- **Task details**:
In this exercise, each record below is to be written out again exactly.

Saved entries:
*** Begin section ***

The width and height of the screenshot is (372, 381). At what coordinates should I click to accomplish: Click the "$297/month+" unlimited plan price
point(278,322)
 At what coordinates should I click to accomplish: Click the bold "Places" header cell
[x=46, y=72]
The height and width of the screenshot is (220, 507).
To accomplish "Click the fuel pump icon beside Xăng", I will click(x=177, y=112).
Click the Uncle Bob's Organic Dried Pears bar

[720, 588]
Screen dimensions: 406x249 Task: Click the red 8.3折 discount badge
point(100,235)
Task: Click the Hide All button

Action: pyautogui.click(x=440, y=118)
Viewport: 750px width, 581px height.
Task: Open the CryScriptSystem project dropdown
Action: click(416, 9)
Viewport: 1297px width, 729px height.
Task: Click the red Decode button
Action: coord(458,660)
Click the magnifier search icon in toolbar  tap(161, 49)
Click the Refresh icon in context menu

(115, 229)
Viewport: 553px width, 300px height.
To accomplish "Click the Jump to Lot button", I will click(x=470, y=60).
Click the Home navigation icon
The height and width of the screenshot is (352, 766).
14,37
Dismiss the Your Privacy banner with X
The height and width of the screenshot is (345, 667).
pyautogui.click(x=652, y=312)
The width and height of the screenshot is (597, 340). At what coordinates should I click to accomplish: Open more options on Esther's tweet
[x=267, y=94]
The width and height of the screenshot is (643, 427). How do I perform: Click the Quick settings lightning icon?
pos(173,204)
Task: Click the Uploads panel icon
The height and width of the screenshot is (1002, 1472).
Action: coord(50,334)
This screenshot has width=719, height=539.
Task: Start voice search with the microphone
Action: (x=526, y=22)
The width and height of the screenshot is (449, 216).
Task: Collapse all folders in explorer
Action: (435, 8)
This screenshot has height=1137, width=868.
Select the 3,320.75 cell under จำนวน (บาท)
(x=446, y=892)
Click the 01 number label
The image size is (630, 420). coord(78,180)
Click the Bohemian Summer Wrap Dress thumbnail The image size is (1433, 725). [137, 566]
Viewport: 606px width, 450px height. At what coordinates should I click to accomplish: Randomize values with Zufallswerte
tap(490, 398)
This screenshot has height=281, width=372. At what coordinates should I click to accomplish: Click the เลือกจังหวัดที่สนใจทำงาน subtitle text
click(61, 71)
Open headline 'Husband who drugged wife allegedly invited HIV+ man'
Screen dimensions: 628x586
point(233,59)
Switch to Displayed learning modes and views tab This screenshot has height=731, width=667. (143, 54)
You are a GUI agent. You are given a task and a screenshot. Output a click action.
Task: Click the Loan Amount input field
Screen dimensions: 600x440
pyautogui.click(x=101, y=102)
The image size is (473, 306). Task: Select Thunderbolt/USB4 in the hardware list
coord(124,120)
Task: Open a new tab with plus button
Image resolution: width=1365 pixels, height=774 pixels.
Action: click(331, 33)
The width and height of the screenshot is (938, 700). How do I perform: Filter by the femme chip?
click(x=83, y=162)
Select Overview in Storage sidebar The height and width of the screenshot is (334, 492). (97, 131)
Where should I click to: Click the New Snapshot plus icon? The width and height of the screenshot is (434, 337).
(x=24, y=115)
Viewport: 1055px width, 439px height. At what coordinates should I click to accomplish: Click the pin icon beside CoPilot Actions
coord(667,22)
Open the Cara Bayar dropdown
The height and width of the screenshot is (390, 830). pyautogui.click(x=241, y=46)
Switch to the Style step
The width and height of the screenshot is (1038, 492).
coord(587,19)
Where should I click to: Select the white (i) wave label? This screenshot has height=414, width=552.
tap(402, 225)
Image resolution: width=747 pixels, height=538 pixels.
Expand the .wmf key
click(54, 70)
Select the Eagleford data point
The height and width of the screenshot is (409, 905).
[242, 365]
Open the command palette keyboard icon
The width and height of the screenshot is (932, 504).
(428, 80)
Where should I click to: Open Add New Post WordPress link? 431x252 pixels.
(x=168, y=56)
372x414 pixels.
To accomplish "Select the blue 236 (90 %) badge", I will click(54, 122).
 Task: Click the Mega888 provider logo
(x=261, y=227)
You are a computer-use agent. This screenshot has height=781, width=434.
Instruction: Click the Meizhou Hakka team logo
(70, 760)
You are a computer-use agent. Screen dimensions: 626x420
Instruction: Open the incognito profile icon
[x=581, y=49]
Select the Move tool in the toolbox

*** End section ***

- **Task response**:
The width and height of the screenshot is (372, 381). At what coordinates should I click to accomplish: Click the "$297/month+" unlimited plan price
point(278,322)
 At what coordinates should I click to accomplish: Click the bold "Places" header cell
[x=46, y=72]
The height and width of the screenshot is (220, 507).
To accomplish "Click the fuel pump icon beside Xăng", I will click(x=177, y=112).
Click the Uncle Bob's Organic Dried Pears bar

[720, 588]
Screen dimensions: 406x249 Task: Click the red 8.3折 discount badge
point(100,235)
Task: Click the Hide All button

Action: pyautogui.click(x=440, y=118)
Viewport: 750px width, 581px height.
Task: Open the CryScriptSystem project dropdown
Action: click(416, 9)
Viewport: 1297px width, 729px height.
Task: Click the red Decode button
Action: coord(458,660)
Click the magnifier search icon in toolbar  tap(161, 49)
Click the Refresh icon in context menu

(115, 229)
Viewport: 553px width, 300px height.
To accomplish "Click the Jump to Lot button", I will click(x=470, y=60).
Click the Home navigation icon
The height and width of the screenshot is (352, 766).
14,37
Dismiss the Your Privacy banner with X
The height and width of the screenshot is (345, 667).
pyautogui.click(x=652, y=312)
The width and height of the screenshot is (597, 340). At what coordinates should I click to accomplish: Open more options on Esther's tweet
[x=267, y=94]
The width and height of the screenshot is (643, 427). How do I perform: Click the Quick settings lightning icon?
pos(173,204)
Task: Click the Uploads panel icon
The height and width of the screenshot is (1002, 1472).
Action: coord(50,334)
This screenshot has width=719, height=539.
Task: Start voice search with the microphone
Action: (x=526, y=22)
The width and height of the screenshot is (449, 216).
Task: Collapse all folders in explorer
Action: (435, 8)
This screenshot has height=1137, width=868.
Select the 3,320.75 cell under จำนวน (บาท)
(x=446, y=892)
Click the 01 number label
The image size is (630, 420). coord(78,180)
Click the Bohemian Summer Wrap Dress thumbnail The image size is (1433, 725). [137, 566]
Viewport: 606px width, 450px height. At what coordinates should I click to accomplish: Randomize values with Zufallswerte
tap(490, 398)
This screenshot has height=281, width=372. At what coordinates should I click to accomplish: Click the เลือกจังหวัดที่สนใจทำงาน subtitle text
click(61, 71)
Open headline 'Husband who drugged wife allegedly invited HIV+ man'
Screen dimensions: 628x586
point(233,59)
Switch to Displayed learning modes and views tab This screenshot has height=731, width=667. (143, 54)
You are a GUI agent. You are given a task and a screenshot. Output a click action.
Task: Click the Loan Amount input field
Screen dimensions: 600x440
pyautogui.click(x=101, y=102)
The image size is (473, 306). Task: Select Thunderbolt/USB4 in the hardware list
coord(124,120)
Task: Open a new tab with plus button
Image resolution: width=1365 pixels, height=774 pixels.
Action: click(331, 33)
The width and height of the screenshot is (938, 700). How do I perform: Filter by the femme chip?
click(x=83, y=162)
Select Overview in Storage sidebar The height and width of the screenshot is (334, 492). (97, 131)
Where should I click to: Click the New Snapshot plus icon? The width and height of the screenshot is (434, 337).
(x=24, y=115)
Viewport: 1055px width, 439px height. At what coordinates should I click to accomplish: Click the pin icon beside CoPilot Actions
coord(667,22)
Open the Cara Bayar dropdown
The height and width of the screenshot is (390, 830). pyautogui.click(x=241, y=46)
Switch to the Style step
The width and height of the screenshot is (1038, 492).
coord(587,19)
Where should I click to: Select the white (i) wave label? This screenshot has height=414, width=552.
tap(402, 225)
Image resolution: width=747 pixels, height=538 pixels.
Expand the .wmf key
click(54, 70)
Select the Eagleford data point
The height and width of the screenshot is (409, 905).
[242, 365]
Open the command palette keyboard icon
The width and height of the screenshot is (932, 504).
(428, 80)
Where should I click to: Open Add New Post WordPress link? 431x252 pixels.
(x=168, y=56)
372x414 pixels.
To accomplish "Select the blue 236 (90 %) badge", I will click(54, 122).
 Task: Click the Mega888 provider logo
(x=261, y=227)
You are a computer-use agent. This screenshot has height=781, width=434.
Instruction: Click the Meizhou Hakka team logo
(70, 760)
You are a computer-use agent. Screen dimensions: 626x420
Instruction: Open the incognito profile icon
[x=581, y=49]
Select the Move tool in the toolbox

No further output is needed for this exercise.